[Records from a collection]

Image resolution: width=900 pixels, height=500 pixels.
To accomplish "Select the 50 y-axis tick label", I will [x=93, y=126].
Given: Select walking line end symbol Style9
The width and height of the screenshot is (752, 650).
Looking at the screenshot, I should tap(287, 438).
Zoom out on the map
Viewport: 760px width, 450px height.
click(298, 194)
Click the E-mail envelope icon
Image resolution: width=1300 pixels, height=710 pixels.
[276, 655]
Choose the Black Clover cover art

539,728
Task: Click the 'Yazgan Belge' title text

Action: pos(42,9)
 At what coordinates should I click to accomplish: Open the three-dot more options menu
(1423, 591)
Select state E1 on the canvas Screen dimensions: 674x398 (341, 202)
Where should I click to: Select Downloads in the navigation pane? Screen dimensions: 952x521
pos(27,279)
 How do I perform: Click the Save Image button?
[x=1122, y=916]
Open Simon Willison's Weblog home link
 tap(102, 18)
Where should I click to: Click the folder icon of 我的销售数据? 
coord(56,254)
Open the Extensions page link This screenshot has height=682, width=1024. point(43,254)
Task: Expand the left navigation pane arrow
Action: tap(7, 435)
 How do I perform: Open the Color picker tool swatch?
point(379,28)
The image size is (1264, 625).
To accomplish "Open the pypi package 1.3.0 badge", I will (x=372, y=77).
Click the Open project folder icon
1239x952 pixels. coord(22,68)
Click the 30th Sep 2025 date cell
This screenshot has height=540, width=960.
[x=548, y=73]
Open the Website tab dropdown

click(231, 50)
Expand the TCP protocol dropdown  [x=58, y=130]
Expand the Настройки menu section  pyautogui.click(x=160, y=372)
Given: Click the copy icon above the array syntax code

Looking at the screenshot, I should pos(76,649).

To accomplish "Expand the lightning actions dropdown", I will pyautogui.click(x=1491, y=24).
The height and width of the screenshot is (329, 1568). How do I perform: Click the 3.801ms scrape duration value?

_Activity_
Reproduce all of the entries above verbatim.

_Task result_
Image resolution: width=900 pixels, height=500 pixels.
To accomplish "Select the 50 y-axis tick label", I will [x=93, y=126].
Given: Select walking line end symbol Style9
The width and height of the screenshot is (752, 650).
Looking at the screenshot, I should tap(287, 438).
Zoom out on the map
Viewport: 760px width, 450px height.
click(298, 194)
Click the E-mail envelope icon
Image resolution: width=1300 pixels, height=710 pixels.
[276, 655]
Choose the Black Clover cover art

539,728
Task: Click the 'Yazgan Belge' title text

Action: pos(42,9)
 At what coordinates should I click to accomplish: Open the three-dot more options menu
(1423, 591)
Select state E1 on the canvas Screen dimensions: 674x398 (341, 202)
Where should I click to: Select Downloads in the navigation pane? Screen dimensions: 952x521
pos(27,279)
 How do I perform: Click the Save Image button?
[x=1122, y=916]
Open Simon Willison's Weblog home link
 tap(102, 18)
Where should I click to: Click the folder icon of 我的销售数据? 
coord(56,254)
Open the Extensions page link This screenshot has height=682, width=1024. point(43,254)
Task: Expand the left navigation pane arrow
Action: tap(7, 435)
 How do I perform: Open the Color picker tool swatch?
point(379,28)
The image size is (1264, 625).
To accomplish "Open the pypi package 1.3.0 badge", I will (x=372, y=77).
Click the Open project folder icon
1239x952 pixels. coord(22,68)
Click the 30th Sep 2025 date cell
This screenshot has height=540, width=960.
[x=548, y=73]
Open the Website tab dropdown

click(231, 50)
Expand the TCP protocol dropdown  [x=58, y=130]
Expand the Настройки menu section  pyautogui.click(x=160, y=372)
Given: Click the copy icon above the array syntax code

Looking at the screenshot, I should pos(76,649).

To accomplish "Expand the lightning actions dropdown", I will pyautogui.click(x=1491, y=24).
The height and width of the screenshot is (329, 1568). How do I perform: Click the 3.801ms scrape duration value?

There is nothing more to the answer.